# Work order:
Each record should be retyped word for word.

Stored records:

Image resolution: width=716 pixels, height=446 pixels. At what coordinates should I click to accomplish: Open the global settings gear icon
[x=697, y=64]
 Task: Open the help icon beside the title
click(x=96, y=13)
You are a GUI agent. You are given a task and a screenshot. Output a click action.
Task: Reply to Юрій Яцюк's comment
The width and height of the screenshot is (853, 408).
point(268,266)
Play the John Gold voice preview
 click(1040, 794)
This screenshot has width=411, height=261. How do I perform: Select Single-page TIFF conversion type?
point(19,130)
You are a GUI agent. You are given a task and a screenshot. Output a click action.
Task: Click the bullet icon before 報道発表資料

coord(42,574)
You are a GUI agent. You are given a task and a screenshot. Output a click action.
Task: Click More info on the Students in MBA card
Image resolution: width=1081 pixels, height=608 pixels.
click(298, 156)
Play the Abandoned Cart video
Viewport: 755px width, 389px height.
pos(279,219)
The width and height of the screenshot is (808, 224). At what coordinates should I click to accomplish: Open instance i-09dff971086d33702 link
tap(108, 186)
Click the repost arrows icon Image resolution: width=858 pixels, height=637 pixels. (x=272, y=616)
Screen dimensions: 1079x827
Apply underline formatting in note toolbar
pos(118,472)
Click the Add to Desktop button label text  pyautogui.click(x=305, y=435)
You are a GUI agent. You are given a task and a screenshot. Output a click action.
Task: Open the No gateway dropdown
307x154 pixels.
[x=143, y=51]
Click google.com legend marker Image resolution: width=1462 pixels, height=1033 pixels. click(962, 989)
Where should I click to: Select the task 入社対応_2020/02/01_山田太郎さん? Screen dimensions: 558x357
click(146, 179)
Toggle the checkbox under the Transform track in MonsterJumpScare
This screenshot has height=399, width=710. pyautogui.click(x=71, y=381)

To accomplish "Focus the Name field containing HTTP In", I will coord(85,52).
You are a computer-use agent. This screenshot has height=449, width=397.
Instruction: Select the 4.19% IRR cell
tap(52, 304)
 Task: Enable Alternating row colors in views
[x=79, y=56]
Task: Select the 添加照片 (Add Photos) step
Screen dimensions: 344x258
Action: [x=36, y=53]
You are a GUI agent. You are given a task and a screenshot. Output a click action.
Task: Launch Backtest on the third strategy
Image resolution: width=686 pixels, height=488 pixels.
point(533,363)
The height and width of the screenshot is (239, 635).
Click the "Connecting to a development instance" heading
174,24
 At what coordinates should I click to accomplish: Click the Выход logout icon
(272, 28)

# Written answer:
Image resolution: width=716 pixels, height=446 pixels. At what coordinates should I click to accomplish: Open the global settings gear icon
[x=697, y=64]
 Task: Open the help icon beside the title
click(x=96, y=13)
You are a GUI agent. You are given a task and a screenshot. Output a click action.
Task: Reply to Юрій Яцюк's comment
The width and height of the screenshot is (853, 408).
point(268,266)
Play the John Gold voice preview
 click(1040, 794)
This screenshot has width=411, height=261. How do I perform: Select Single-page TIFF conversion type?
point(19,130)
You are a GUI agent. You are given a task and a screenshot. Output a click action.
Task: Click the bullet icon before 報道発表資料

coord(42,574)
You are a GUI agent. You are given a task and a screenshot. Output a click action.
Task: Click More info on the Students in MBA card
Image resolution: width=1081 pixels, height=608 pixels.
click(298, 156)
Play the Abandoned Cart video
Viewport: 755px width, 389px height.
pos(279,219)
The width and height of the screenshot is (808, 224). At what coordinates should I click to accomplish: Open instance i-09dff971086d33702 link
tap(108, 186)
Click the repost arrows icon Image resolution: width=858 pixels, height=637 pixels. (x=272, y=616)
Screen dimensions: 1079x827
Apply underline formatting in note toolbar
pos(118,472)
Click the Add to Desktop button label text  pyautogui.click(x=305, y=435)
You are a GUI agent. You are given a task and a screenshot. Output a click action.
Task: Open the No gateway dropdown
307x154 pixels.
[x=143, y=51]
Click google.com legend marker Image resolution: width=1462 pixels, height=1033 pixels. click(962, 989)
Where should I click to: Select the task 入社対応_2020/02/01_山田太郎さん? Screen dimensions: 558x357
click(146, 179)
Toggle the checkbox under the Transform track in MonsterJumpScare
This screenshot has height=399, width=710. pyautogui.click(x=71, y=381)

To accomplish "Focus the Name field containing HTTP In", I will coord(85,52).
You are a computer-use agent. This screenshot has height=449, width=397.
Instruction: Select the 4.19% IRR cell
tap(52, 304)
 Task: Enable Alternating row colors in views
[x=79, y=56]
Task: Select the 添加照片 (Add Photos) step
Screen dimensions: 344x258
Action: [x=36, y=53]
You are a GUI agent. You are given a task and a screenshot. Output a click action.
Task: Launch Backtest on the third strategy
Image resolution: width=686 pixels, height=488 pixels.
point(533,363)
The height and width of the screenshot is (239, 635).
Click the "Connecting to a development instance" heading
174,24
 At what coordinates should I click to accomplish: Click the Выход logout icon
(272, 28)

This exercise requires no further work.